Transcriptional profiling has also allowed us to conclude that the hESC-derived tumors arising from RPM RUES2 cells belong to the SCLC-N subtype, one of the major subtypes of SCLC now recognized by several laboratories and clinicians studying SCLC. It is unclear whether SCLC-N truly represents a subtype of SCLC with distinct outcomes and therapeutic sensitivities (45), or rather a snapshop from a continuum in tumor evolution driven [principally] by MYC towards an aggressive, recalcitrant disease (46, 47). Future studies of stem cell-derived SCLC should consider ways to generate tumors that model the other common subtypes including SCLC-P and SCLC-I (“inflamed” SCLC) (45). This might be achieved by altering the cancer genotype, by using a differentiation scheme that produces physiologically varied precursor cells, or by employing a wider variety of hESCs to develop SCLCs.

Finally, we note that in the experiments reported here metastatic spread was observed from RPM tumors growing initially in the renal capsule but not from primary subcutaneous tumors initiated with the same cell culture. It may prove important to test other sites of primary tumor growth, with RPM cells from the RUES2 line or with other SCLC models, to determine the degree to which metastatic spread depends on the site of growth of the primary tumor and to identify specific factors that promote such spread.

Author Contributions

H.J.C., E.E.G., K.Z. and A.T. performed wet lab experiments. Y.S. and O.E. performed computational analyses, including single cell RNA-sequencing data analysis. All authors participated in the design and interpretation of some or all experiments. H.V., H.J.C., and E.E.G. wrote the manuscript, and all authors suggested editorial changes. H.V. and H.J.C. conceived the study and recruited the collaborating partners.


We thank Oksana Mashadova and Sukanya Goswami in the Varmus Laboratory for technical support, Arun Unni and John Ferrarone in the Varmus Laboratory and Jonathan Chen in the Chen Laboratory for useful advice. Supported by awards to H.V. and O.E. from the US Department of Defense (LC160136) and the U.S. National Cancer Institute (U01CA224326), funds from the Meyer Cancer Center, Weill Cornell Medicine (to H.V.), and a K99/R00 NIH Pathway to Independence Award (4R00CA226353), US Department of Defense (RA220012) and a Lung Cancer Research Foundation (LCRF) Pilot Project Award (to H.J.C.).

Competing Financial Interests

O.E. is scientific adviser for, and an equity holder in, Freenome, Owkin, Volastra Therapeutics, OneThree Biotech, Genetic Intelligence, Acuamark DX, Harmonic Discovery, and Champions Oncology, and has received funding from Eli Lilly, Johnson and Johnson -Janssen, Sanofi, AstraZeneca, and Volastra. H.V. is a member of the SABs of Dragonfly Therapeutics and Surrozen. None of these companies are currently providing support for the Varmus laboratory. All other authors declare no competing interests.

Supplemental figures

Gene expression and characterization of RUES2-derived tumors.

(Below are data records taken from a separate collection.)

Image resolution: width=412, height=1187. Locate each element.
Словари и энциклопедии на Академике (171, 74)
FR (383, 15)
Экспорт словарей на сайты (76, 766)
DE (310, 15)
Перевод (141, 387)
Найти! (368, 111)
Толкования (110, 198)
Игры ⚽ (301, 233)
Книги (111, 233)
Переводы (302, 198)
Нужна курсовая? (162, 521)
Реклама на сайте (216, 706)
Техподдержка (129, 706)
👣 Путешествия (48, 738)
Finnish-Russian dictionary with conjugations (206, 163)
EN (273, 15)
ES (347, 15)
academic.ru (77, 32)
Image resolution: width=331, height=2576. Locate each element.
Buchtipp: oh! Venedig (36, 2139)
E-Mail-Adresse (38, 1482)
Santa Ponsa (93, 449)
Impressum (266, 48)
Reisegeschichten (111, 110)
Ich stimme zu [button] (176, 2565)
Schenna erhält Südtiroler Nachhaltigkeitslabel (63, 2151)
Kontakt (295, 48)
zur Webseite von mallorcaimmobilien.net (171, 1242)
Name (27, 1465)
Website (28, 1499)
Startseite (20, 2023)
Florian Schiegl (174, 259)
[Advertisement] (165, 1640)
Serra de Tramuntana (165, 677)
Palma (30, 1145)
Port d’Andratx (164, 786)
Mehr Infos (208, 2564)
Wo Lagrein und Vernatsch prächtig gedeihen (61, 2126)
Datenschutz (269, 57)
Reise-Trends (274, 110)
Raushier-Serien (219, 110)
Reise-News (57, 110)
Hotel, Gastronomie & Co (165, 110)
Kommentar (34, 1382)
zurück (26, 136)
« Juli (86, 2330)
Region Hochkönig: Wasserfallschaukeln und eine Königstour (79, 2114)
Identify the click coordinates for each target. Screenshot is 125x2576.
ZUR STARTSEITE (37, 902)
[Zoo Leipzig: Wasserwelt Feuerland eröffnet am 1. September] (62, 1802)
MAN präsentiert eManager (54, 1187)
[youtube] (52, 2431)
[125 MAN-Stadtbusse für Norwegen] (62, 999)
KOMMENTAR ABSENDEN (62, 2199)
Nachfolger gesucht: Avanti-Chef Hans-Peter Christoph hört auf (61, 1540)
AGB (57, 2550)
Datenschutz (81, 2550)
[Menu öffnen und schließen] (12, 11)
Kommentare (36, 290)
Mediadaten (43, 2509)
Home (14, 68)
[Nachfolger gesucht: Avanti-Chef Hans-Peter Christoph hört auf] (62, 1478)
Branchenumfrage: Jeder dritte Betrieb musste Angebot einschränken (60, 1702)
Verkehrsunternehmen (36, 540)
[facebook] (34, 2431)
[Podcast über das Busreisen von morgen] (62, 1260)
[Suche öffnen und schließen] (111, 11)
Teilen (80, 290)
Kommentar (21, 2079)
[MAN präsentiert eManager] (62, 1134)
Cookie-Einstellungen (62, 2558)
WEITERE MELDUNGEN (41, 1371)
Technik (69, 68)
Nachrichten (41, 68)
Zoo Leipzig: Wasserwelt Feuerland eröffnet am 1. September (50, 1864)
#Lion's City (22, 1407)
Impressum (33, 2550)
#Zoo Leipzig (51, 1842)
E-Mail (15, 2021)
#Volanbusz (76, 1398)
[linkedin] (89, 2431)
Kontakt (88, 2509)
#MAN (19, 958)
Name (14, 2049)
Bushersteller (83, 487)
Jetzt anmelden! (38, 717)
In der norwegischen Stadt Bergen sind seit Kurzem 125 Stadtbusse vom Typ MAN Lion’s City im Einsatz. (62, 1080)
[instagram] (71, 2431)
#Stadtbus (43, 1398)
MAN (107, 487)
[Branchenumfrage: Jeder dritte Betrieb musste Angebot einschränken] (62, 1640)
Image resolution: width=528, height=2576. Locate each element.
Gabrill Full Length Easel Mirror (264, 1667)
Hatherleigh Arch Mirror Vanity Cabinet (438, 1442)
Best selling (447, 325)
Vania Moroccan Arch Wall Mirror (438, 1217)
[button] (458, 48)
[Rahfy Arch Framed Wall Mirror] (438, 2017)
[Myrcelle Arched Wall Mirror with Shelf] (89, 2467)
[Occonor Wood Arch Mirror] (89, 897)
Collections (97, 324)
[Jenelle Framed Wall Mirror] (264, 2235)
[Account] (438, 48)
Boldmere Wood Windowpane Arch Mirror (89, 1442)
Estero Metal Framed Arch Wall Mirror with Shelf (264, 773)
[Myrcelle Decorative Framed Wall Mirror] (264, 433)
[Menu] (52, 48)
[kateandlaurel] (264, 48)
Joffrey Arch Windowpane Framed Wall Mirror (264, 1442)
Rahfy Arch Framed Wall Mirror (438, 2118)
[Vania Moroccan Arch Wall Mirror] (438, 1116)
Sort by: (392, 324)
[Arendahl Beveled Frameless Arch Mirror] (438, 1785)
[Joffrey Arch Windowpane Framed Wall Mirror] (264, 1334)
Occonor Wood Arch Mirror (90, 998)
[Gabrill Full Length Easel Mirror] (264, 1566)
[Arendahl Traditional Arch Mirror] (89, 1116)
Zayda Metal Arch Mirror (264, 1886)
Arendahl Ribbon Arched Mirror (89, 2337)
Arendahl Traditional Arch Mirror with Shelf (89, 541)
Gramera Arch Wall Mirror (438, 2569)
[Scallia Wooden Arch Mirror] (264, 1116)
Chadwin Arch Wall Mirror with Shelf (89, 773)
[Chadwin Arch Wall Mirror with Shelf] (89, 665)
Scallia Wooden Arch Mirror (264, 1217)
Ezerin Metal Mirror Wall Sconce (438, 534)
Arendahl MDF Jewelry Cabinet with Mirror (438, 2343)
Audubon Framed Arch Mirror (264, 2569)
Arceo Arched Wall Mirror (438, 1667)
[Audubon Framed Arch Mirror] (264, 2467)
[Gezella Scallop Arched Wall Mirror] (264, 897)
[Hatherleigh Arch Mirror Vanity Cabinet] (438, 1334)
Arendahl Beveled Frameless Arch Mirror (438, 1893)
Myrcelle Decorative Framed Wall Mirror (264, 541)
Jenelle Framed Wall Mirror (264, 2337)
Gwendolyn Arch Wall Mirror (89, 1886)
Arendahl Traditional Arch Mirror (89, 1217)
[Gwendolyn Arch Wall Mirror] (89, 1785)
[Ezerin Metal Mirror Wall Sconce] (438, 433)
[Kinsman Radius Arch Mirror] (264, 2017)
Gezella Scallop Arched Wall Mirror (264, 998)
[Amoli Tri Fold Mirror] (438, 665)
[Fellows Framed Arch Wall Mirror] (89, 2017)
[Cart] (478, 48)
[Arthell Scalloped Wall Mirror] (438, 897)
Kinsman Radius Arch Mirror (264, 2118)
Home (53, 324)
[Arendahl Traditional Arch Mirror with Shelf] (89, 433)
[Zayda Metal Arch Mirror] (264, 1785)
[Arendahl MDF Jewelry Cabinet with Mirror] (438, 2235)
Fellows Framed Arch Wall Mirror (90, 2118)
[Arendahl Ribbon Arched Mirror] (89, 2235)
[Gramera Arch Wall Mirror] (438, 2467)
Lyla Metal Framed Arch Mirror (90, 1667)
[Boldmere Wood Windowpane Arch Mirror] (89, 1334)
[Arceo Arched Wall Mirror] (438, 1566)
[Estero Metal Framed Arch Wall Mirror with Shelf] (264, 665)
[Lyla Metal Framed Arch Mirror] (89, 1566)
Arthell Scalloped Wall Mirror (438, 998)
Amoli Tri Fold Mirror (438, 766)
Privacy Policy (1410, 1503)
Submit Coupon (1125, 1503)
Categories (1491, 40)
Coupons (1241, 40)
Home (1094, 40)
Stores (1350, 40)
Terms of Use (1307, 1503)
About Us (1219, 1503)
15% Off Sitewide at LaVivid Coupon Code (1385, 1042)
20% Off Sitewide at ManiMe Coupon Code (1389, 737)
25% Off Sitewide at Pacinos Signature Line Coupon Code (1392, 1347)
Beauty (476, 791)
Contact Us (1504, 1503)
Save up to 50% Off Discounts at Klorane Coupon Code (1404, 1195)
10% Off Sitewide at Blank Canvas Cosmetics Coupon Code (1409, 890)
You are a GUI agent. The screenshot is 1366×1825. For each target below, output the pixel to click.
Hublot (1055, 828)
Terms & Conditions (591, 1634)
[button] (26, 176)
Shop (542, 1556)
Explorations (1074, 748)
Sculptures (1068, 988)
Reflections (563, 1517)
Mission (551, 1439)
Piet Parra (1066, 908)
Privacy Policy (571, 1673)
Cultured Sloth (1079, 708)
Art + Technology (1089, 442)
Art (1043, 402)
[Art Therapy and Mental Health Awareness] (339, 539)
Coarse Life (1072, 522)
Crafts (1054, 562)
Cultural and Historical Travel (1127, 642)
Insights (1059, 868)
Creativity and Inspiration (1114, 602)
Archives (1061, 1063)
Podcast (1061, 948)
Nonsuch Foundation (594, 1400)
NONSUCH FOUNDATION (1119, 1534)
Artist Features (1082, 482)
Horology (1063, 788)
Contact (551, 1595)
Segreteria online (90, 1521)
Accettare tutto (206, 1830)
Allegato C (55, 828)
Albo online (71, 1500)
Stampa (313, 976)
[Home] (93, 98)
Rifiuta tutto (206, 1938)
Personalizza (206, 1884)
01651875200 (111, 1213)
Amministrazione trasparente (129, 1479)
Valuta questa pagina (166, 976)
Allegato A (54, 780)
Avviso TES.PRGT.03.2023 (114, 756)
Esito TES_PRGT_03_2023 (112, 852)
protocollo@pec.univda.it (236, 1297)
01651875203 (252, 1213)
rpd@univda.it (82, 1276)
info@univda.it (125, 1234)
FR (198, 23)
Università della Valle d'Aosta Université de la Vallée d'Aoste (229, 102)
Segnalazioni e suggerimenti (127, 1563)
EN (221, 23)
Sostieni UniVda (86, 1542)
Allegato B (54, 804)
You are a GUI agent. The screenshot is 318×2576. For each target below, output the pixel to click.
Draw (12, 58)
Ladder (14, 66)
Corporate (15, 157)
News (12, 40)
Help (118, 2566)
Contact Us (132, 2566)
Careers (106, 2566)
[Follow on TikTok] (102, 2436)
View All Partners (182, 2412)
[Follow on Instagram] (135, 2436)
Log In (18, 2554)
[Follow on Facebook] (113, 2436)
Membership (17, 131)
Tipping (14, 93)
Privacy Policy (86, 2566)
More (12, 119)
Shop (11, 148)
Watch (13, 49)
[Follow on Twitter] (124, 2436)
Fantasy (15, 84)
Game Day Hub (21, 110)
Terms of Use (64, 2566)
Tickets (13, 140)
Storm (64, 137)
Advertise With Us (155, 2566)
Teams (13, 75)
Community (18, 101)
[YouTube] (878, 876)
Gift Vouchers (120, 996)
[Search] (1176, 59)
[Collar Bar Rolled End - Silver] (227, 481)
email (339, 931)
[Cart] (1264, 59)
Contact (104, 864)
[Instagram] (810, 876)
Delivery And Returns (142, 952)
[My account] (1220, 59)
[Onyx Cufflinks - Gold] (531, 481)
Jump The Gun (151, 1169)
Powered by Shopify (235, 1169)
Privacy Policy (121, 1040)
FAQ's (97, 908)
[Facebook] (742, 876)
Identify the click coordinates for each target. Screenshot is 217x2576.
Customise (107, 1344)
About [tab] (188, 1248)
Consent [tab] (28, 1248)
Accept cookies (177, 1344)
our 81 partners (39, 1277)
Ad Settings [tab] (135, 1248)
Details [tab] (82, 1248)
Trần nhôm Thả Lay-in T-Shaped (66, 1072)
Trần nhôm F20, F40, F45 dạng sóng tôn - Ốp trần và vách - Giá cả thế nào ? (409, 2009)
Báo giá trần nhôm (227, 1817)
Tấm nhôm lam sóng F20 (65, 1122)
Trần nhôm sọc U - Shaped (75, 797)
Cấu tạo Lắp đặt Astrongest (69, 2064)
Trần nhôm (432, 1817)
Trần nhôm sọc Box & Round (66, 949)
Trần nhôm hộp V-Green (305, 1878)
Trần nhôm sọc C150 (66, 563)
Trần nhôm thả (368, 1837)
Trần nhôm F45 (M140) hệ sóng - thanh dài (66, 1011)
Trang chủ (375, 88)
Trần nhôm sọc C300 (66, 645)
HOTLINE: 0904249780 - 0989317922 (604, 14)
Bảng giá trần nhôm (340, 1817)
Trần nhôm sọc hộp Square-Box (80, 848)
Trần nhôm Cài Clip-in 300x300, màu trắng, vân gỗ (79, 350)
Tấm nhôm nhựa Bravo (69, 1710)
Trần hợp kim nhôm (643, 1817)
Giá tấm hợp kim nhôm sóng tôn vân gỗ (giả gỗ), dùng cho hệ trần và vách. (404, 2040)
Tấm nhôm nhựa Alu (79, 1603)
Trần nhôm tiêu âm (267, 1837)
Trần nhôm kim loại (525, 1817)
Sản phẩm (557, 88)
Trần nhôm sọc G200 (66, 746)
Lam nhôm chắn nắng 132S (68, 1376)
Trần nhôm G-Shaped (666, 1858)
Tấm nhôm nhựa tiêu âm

A) EGFP expression across the full dataset integrating RP and RPM cells in addition to RPM tumor cells. B) Individual sample IDs and relative contribution (weighted; red) to initial clustering distribution for the 6 sample sets used in this combined analysis. C) Differential gene expression (DEG) between NE-Variant and NE cluster. Select genes are called out in red. D) Select gene set enrichment analysis for top 3 differentially expressed programs between NEUROD1-high (NE-variant) and ASCL1-high (NE) subsets of cells from only RPM tumor cells; shown as normalized enrichment scores (NES). Positive enrichment is greater activation in the NE-Variant subset (i.e. the NEUROD1+ subset), whereas negative enrichment is greater in the NE subset. E) Cellular density of co-expression patterns for ASCL1 and NEUROD1 across the neuroendocrine differentiation subset. F) Scatter density plot of cMYC and NEUROD1 expression across all cells in the neuroendocrine differentiation cluster. G) Plot of cMYC and NEUROD1 expression in bulk expression data derived from RPM tumors; data are shown as log2 of transcripts per million (TPM). H) Enrichment score for SCLC subtype markers in NE and NE-Variant cells from RP cell cultures (2D), demonstrating preferably enrichment of the SCLC-A subtype in the absence of over-expression of a MYC transgene.